As for my feelings on the film, I liked it overall but didn’t like the message that women should just go sleep with men they are not married to. The end of the movie would have feminists of today growling in anger but it was most likely what made most every day movie goers happy at the time.

I couldn’t figure out while I watched it if Cary was bored during the movie or if it was how he was playing Phillip Shayne. Maybe he wanted Phillip to have no real personality beyond seeming bored and like he expected women to fall in bed with him. The man didn’t even seem excited by the prospect of sex. He just seemed to expect that it would happen, and he would move on to the next woman.

Years ago, I was reading about Cary and his use of LSD as an attempt to help him with his depression and other mental issues. Many psychiatrists at the time prescribed LSD as part of psychological therapy. It wasn’t yet a recreational drug.

Both Gig Young and Cary used the therapy and as I researched for this film I read that Gig sadly killed his 31-year-old wife and then himself in 1978 when  he was 64. I wonder how much the drug affected his brain at the time and left him worse off than he had been. He was also an alcoholic, though, so that most likely played an even larger role than the LSD. Either way it is sad.

 I also sometimes wonder if the drug was why Cary seemed so blasé and uninterested in his movies during this particular time period.

I don’t think this is a movie I would watch again but it was a fun escape.

I should also  mention the other star of the movie: The Automat.

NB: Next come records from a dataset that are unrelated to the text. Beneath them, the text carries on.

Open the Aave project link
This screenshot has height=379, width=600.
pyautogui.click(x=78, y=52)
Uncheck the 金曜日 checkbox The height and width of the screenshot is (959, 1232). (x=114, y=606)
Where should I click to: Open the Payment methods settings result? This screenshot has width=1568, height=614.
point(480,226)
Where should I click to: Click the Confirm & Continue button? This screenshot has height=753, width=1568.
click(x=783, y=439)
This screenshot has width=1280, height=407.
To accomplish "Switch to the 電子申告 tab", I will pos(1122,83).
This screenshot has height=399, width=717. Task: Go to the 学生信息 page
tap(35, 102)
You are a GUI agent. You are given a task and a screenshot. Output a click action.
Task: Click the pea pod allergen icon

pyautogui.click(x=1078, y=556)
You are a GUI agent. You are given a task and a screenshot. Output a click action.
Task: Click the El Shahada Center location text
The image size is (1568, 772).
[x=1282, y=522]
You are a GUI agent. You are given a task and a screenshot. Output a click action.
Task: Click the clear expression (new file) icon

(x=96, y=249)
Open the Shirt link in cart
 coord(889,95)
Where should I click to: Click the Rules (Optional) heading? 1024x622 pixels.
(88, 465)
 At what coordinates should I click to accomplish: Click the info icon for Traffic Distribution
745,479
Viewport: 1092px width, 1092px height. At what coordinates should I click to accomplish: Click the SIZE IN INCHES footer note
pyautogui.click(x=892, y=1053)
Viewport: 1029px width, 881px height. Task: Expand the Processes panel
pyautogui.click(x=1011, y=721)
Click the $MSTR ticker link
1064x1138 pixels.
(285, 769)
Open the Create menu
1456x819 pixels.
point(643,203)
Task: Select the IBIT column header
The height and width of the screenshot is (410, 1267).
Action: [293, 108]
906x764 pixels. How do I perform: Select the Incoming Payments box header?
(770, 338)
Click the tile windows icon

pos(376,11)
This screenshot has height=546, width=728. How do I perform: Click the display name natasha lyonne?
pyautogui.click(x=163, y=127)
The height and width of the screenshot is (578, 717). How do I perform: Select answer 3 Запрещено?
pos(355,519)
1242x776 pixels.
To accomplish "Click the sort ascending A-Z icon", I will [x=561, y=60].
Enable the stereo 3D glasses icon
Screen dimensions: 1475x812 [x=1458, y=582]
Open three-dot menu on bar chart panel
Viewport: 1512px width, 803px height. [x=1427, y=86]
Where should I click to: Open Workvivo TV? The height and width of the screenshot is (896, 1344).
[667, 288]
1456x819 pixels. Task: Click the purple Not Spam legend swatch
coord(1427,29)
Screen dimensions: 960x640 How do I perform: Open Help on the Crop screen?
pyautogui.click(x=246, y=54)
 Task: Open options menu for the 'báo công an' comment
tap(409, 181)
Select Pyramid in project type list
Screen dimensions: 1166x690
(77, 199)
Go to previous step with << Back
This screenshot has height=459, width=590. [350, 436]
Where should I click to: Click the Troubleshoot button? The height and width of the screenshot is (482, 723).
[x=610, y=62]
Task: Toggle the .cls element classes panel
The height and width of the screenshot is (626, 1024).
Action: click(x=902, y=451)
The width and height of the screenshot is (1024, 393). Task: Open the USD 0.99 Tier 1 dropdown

The Automat was an automatic-type diner where restaurant goers could go in and choose what they wanted by pushing a button on what looked like post office boxes and then could open a door and the food would be slid to them through the tiny hole. I had never seen anything like it before this movie. Cathy’s friend Connie worked at one and delivered the food. That’s where Cathy would go to talk to her. It seemed like a very busy job since Connie and only one or two other co-workers would have to slide the food into the little box for the people to retrieve.

Have you ever seen this movie? What did you think of it?